Compromise in the Pharmaceutical Industry
Article by:
Dr. Raymond Obomsawin |
5 min read
In the year 2005 alone, the pharmaceutical industry spent nearly $30 billion on the promotion and marketing of prescription drugs, of which $7.2 billion was directed toward physicians. This means that the industry spent on average about $8,800 in drug marketing efforts for each of the 817,000 physicians practicing in the US.
Moreover, over 90,000 drug company sales representatives made numerous promotional visits to these doctors’ offices. These marketing visits continue to be one of the most important ways that practicing doctors learn about the drugs that they prescribe to their patients.1
The drug industry’s influence on the medical profession and prescribing patterns is becoming more widely recognized. Prescription drug costs continue to escalate, becoming one of the fastest growing components of health care spending. As new drugs have been introduced and heavily marketed by the industry, serious drug safety issues and controversies have become more common.
For example, it is estimated that in the year before Rofecoxib (Vioxx) was withdrawn, $208 million was spent on physician detailing and $256 million on direct to consumer advertising for this class of drugs, driving utilization far beyond what was necessary based on patient need.
An official from the U.S. Food and Drug Administration (FDA) estimates that Vioxx caused 88,000-139,000 heart attacks, 40 percent of which were fatal.2 However, going back to the year 2001, Merck—one of the world's largest drug manufacturers—was reporting to the FDA the that there was no increased risk of death from Vioxx, while the company’s own internal analysis showed a death rate that was three times higher for this drug when compared with a placebo.
Claiming that its popular painkiller Vioxx was “well tolerated,” Merck and Co. underreported the risk of death from the drug in clinical trial data that it supplied to the U.S. Food and Drug Administration, according to a new analysis. A separate article finds that Merck frequently paid academic researchers to put their names on published articles about Vioxx that company employees or company-paid medical writers actually prepared. “This is not (just) about Merck,” said lead author Joseph Ross, a physician and instructor at Mount Sinai School of Medicine in New York. “It happens all the time with other companies. We just need it to stop.”3
According to a policy brief of the Prescription Project this represents only one example of how ghostwritten scientific articles can negatively impact on patient safety. The practice of ghostwriting is an integral part of drug industry efforts to generate positive reports on various drugs such as Neurontin, Zoloft, Paxil, and Fen Phen, all of which were later found to have undisclosed or underreported adverse effects.4
In 2008, the blood thinner Heparin was linked to 62 deaths and several hundred serious reactions in the US and the UK. The key ingredient in this popularly used drug is derived from pig intestines from numerous slaughterhouses and channeled through diffuse and poorly-regulated supply chains to a Chinese manufacturer, Changzhou SPL. This plant has never been checked by drug regulators in China, and has no certification.
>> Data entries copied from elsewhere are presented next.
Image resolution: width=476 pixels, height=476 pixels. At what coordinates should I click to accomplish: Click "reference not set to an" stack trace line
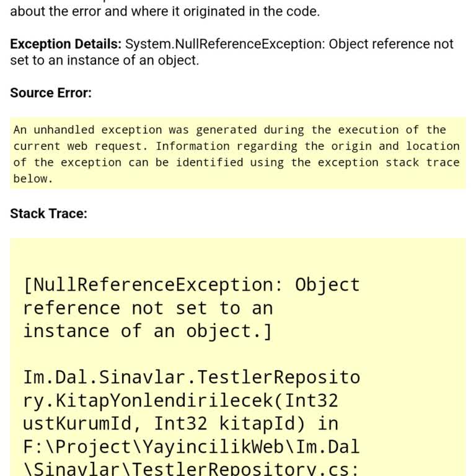coord(148,308)
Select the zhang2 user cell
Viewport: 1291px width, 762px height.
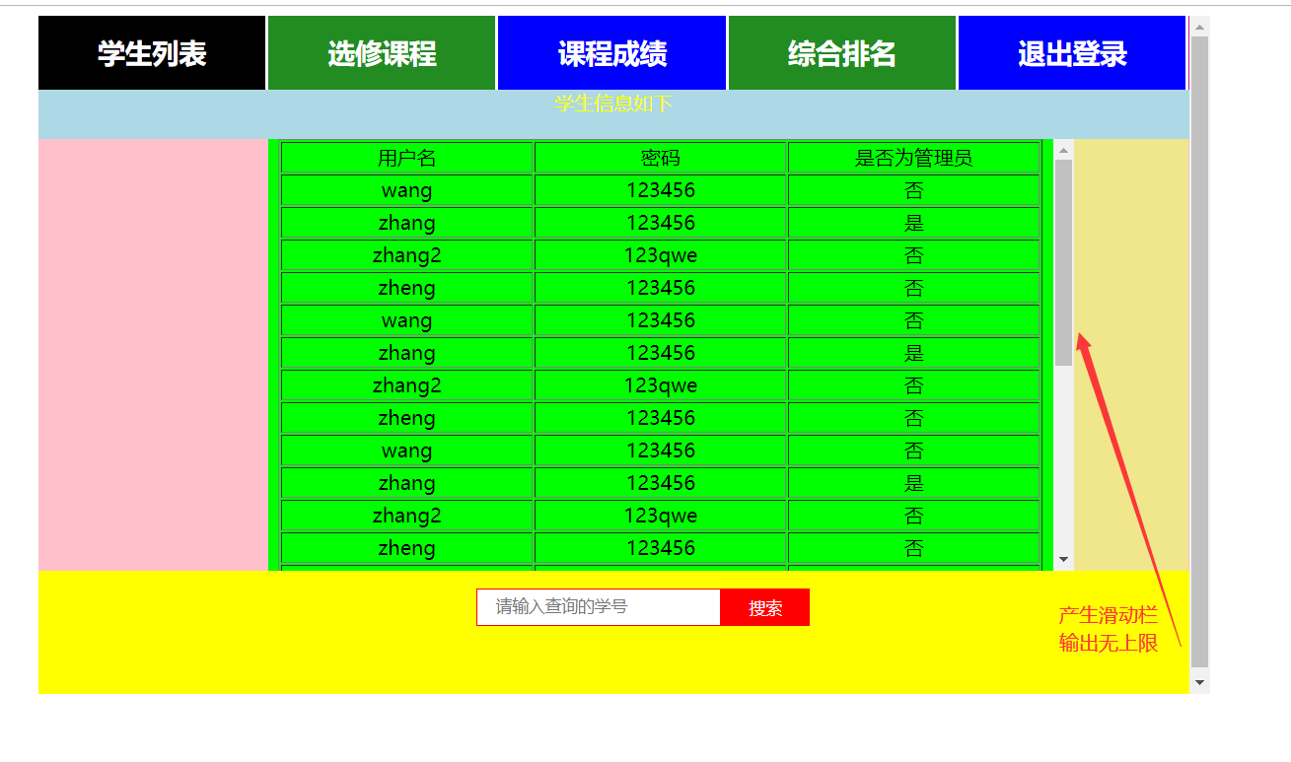pyautogui.click(x=406, y=254)
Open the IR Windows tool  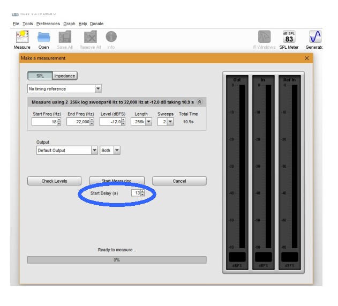[x=265, y=37]
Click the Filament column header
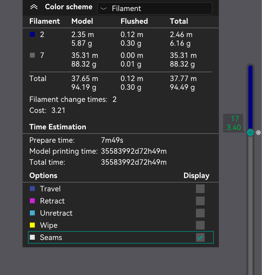Viewport: 262px width, 275px height. coord(45,21)
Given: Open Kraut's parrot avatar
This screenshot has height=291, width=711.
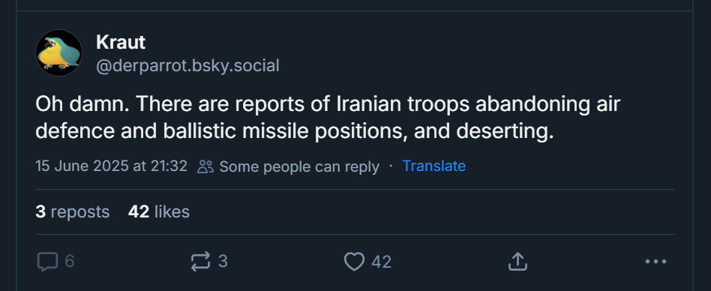Looking at the screenshot, I should pyautogui.click(x=59, y=53).
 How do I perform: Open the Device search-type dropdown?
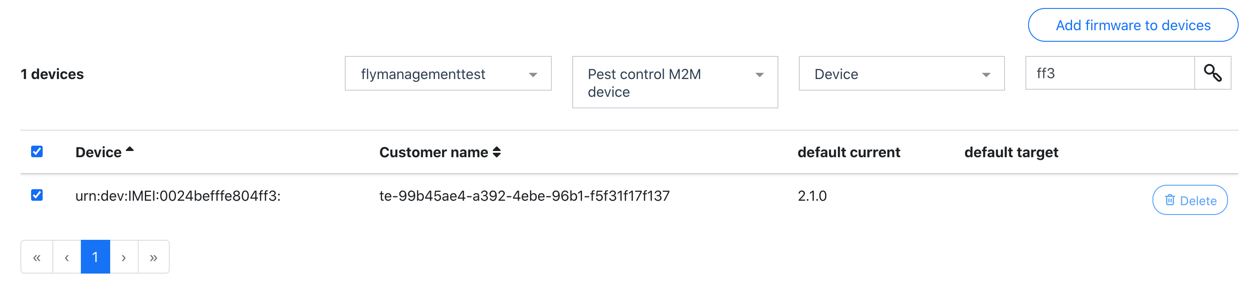coord(902,73)
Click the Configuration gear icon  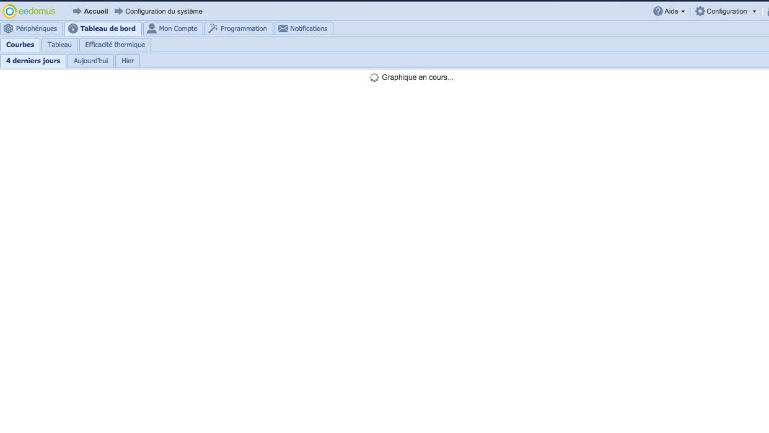click(x=700, y=11)
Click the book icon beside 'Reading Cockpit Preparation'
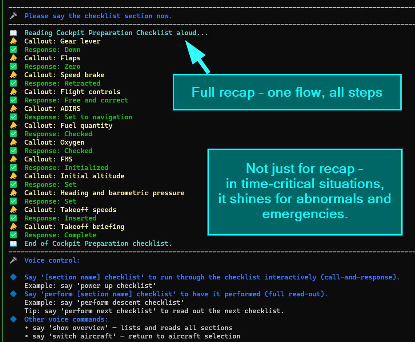 (x=13, y=33)
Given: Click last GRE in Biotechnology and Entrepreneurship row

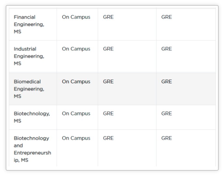Looking at the screenshot, I should pyautogui.click(x=166, y=138).
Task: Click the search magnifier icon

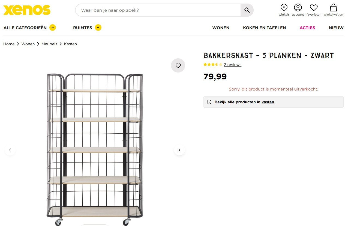Action: click(247, 10)
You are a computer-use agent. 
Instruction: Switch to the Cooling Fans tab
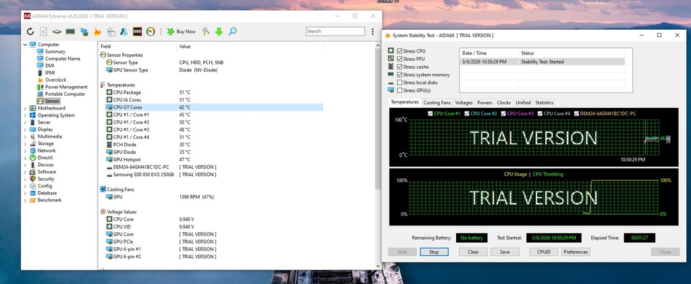point(437,103)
Crude Heparin makers say they suspect that to cut costs, some in the industry have used intestines from pigs infected with a virus, commonly known as blue-ear disease, that has been widespread in Chinese swine herds since mid-2006 (such animals are supposed to be destroyed).
Upon investigating the drug the FDA says that it found “significant amounts” of an undisclosed contaminant in the Heparin active ingredients. When FDA officials toured Changzhou SPL, they described flaws in record-keeping and a lack of evidence that appropriate steps were being taken to effectively rid crude Heparin of possible contaminants. Their report also says that “manufacturing instructions” followed at the plant were “incomplete.”5
A total recall of the shipped drug has not been issued by the FDA as it was feared this could provoke a serious national shortage.
In reality, China has become the world’s leading supplier of allopathic pharmaceutical active ingredients, while India remains as the world’s dominant producer of generic drugs. Roughly 80 percent of the chemical ingredients in drugs and 40 percent of pharmaceuticals are actually imported to North America. Where such drug ingredients and drugs are earmarked for export, there is minimal incentive for overseas domestic regulators to inspect production protocols and end-products.6 Moreover, with very rare exception, the major drug companies themselves don't bother to run quality control checks on the drugs that are imported from China and other countries.
It must be asked, is the motive here to trade safety for profits? It is also a concern that the FDA has not inspected 93% of the factories that manufacture pharmaceuticals outside of North America. In light of this information, it appears that nutritional supplement and herbal product companies actually test their ingredients for contaminants with greater frequency than do the drug companies.7 Since Health Canada drug safety policies generally fall into line with FDA standards and provisions, and the public is served by the same multinational drug giants, it appears very likely that the same concerns apply to Canada.